The field was nothing like I had imagined. I saw a terraced hill with hardly any greenery. We walked down a rocky path, and each of us found a quiet place to sit and write in our journals. I finally found a large rock to sit on. It was cold, uncomfortable, and surrounded by thorns.
When we were told we would be able to see the local shepherds and their sheep, I wasn’t prepared to see children in rags. But even though they were dressed in worn, secondhand clothing, their eyes were bright. Open-palmed, they approached our group’s chaperone. After asking the children their names, she gave each one a few shekels. One of the children carried a newborn lamb. He approached me and offered to let me hold it.
As I took the warm baby lamb in my arms, I began to see the situation differently.
The Savior knew about the life of a shepherd. He knew about the cold nights, rocky trails, and danger of thieves and predators. He knew shepherds sometimes held the baby lambs in their arms, standing watch while waiting for the darkness to pass.

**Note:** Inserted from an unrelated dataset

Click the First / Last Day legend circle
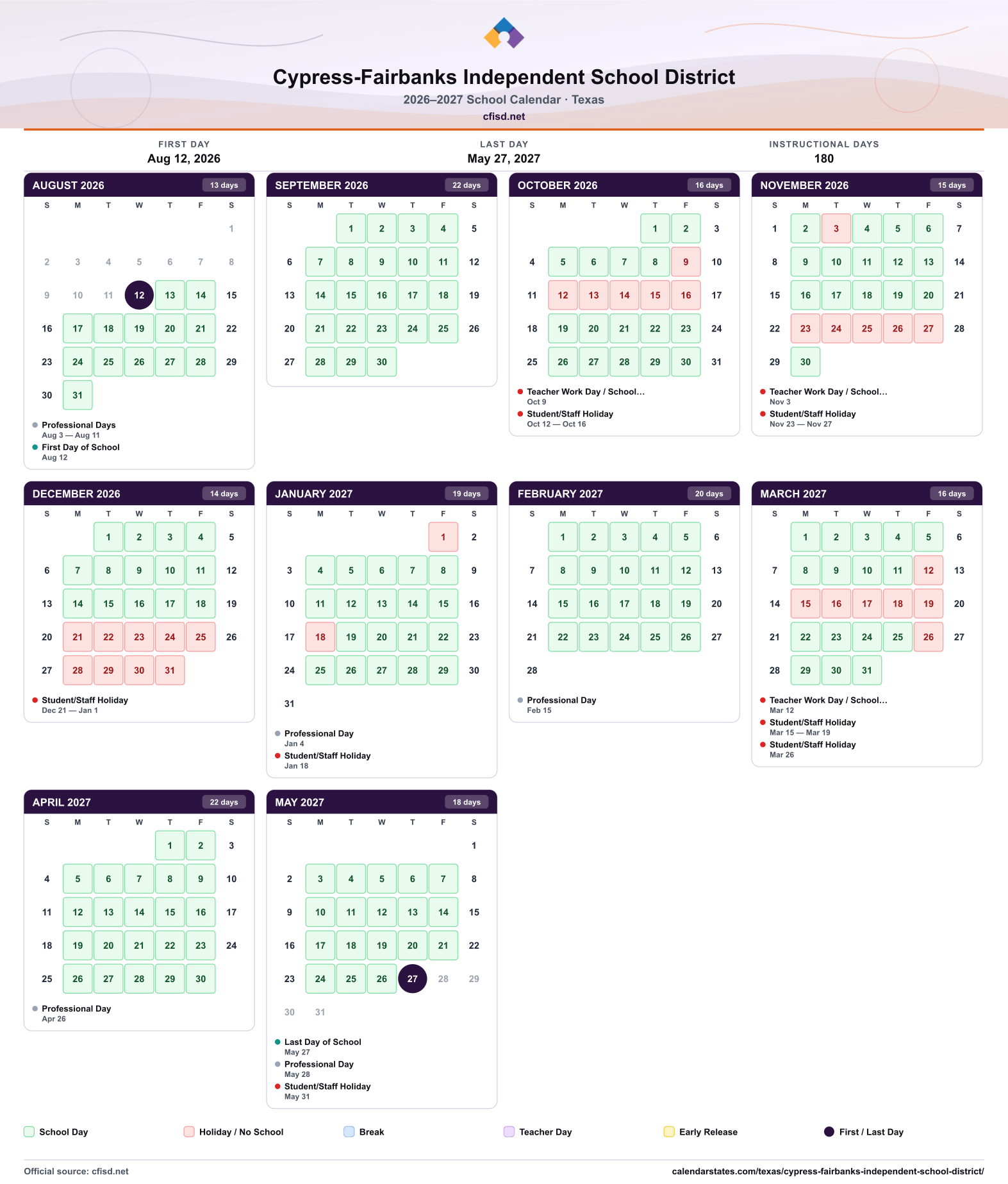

While the Wise Men were able to bring the Christ child gifts of gold, frankincense, and myrrh, the shepherds could offer little in the way of material gifts. Their sacrifice was simply in coming to offer humble hearts and joyful spirits in partaking in the celebration of their infant Lord.
The Savior has brought the gift of joy to our cold and dreary world. He has promised to stand watch through the long, dark night, despite the terrors and hardships this life can bring. He knows us, His sheep. He is our Shepherd.
That night, for the first time, I began to understand the promise in the gift of our Savior.
They Came with Haste
“Did these shepherds, personally invited to undertake a search for the babe wrapped in swaddling clothes and lying in a manger, concern themselves with the security of their possessions? Did they procrastinate their search for Christ? The record affirms that the shepherds said to one another, “Let us now go even unto Bethlehem. … And they came with haste” (Luke 2:15–16; emphasis added).
President Thomas S. Monson, “In Search of the Christmas Spirit,” Ensign, Dec. 1987, 5.